▸ 阅读文段
这是假话,我想了想也就算了,不过老胡今天有点儿怪,一会儿把他弟弟拉出门外
去说些什么,一会儿又把三个西部女子轮流拉出去讲话,像有什么见不得人的事一
样,这令我十分反感。

    陈家梅、左贵花她们轮着在合同上签名,按手指模,我才知道她们帮找的那矮
模特姓邓,她说她与小陈、小左是同一个村的,不过她的模样却比小陈、小左差,
而且身子很瘦,唉,当我扶贫吧,我用阿Q 精神安慰自己。

    我拿出9000元钱交给老胡,那是一叠10000 元的,我当着他们的面抽出十张,
老胡和小胡的眼顿时发亮起来了。

    他们接钱时手有点发抖,老胡先往手心里吐点唾液,然后慢慢地一张张数,数
几下又往手心上吐点唾液,那样子令人恶心。

▸ 给定清单

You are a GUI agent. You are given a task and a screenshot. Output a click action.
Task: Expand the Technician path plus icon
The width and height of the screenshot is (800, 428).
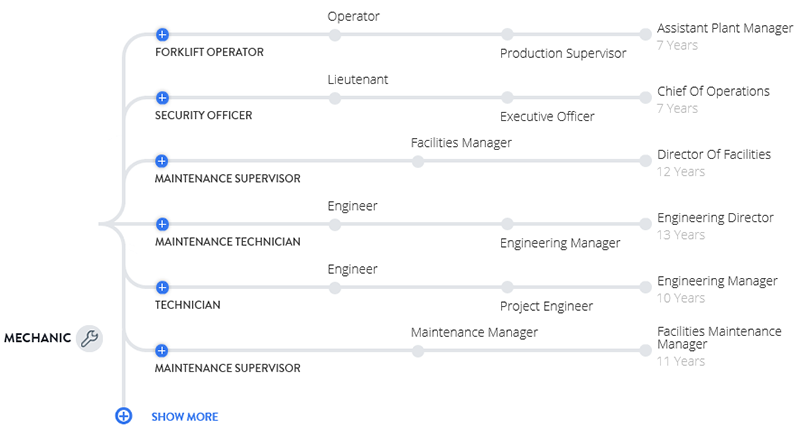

▸ 任务列表
1. 根据签合同付钱那段叙述，回答下列问题：
(a) 帮忙找来的矮模特姓什么？
(b) 叙述者交给老胡多少钱？
(c) 老胡数钱时往手心里吐的是什么？
2. 请原样照录签合同付钱那段叙述中从"这是假话,我想了想也就算了,不过老胡今天有点儿怪,一会儿把他弟弟拉出门外"到"而且身子很瘦,唉,当我扶贫吧,我用阿Q 精神安慰自己。"这一段。
3. 请接着签合同付钱那段叙述的最后一句往下续写。

▸ 参考答案
1.
(a) 姓邓。
(b) 9000元。
(c) 唾液。

2.
这是假话,我想了想也就算了,不过老胡今天有点儿怪,一会儿把他弟弟拉出门外
去说些什么,一会儿又把三个西部女子轮流拉出去讲话,像有什么见不得人的事一
样,这令我十分反感。

    陈家梅、左贵花她们轮着在合同上签名,按手指模,我才知道她们帮找的那矮
模特姓邓,她说她与小陈、小左是同一个村的,不过她的模样却比小陈、小左差,
而且身子很瘦,唉,当我扶贫吧,我用阿Q 精神安慰自己。

3.
    “叮咚,叮咚”门铃又响了。

    我还没说请进二字,老大姐拎着一个暖水瓶走了进来,老胡吃了一惊,钱“哗
啦啦”掉了一些在地上,小胡忙弯下腰捡起来。

    这一幕被老大姐看到了,她笑了笑,“我怕你们人多水不够喝,给你们续上一
壶。”

    我们房间的水壶确实被他们喝空了,老大姐摇了摇空水壶,拎在手上走出去,
还对我说:“小伙子,你的生意可真大。”

    两兄弟点完钱,我让陈家梅代表她们三人写好收据,他们就把钱放进口袋里要
告辞了,我说你怎么不给点钱给你表妹三人,难道她们买卷卫生纸都要我掏钱。

    “那是那是。”

    老胡又把钱掏出来,给了她们每人300 元钱,然后对我说要回去捡行李,下午
3 点钟准时回到这里与我们会合。

    三个女模特看看手里的钱,对我有了好感。

    半小时后门铃又一次响起,我以为刘荣回来了,拉开门一看,两个全身披挂的
保安威风凛凛地站在我面前。

    “什么事?”我问。

    “请你跟我们走一趟,我们有事找你。”

    两个保安威严而又很有礼貌地对我说。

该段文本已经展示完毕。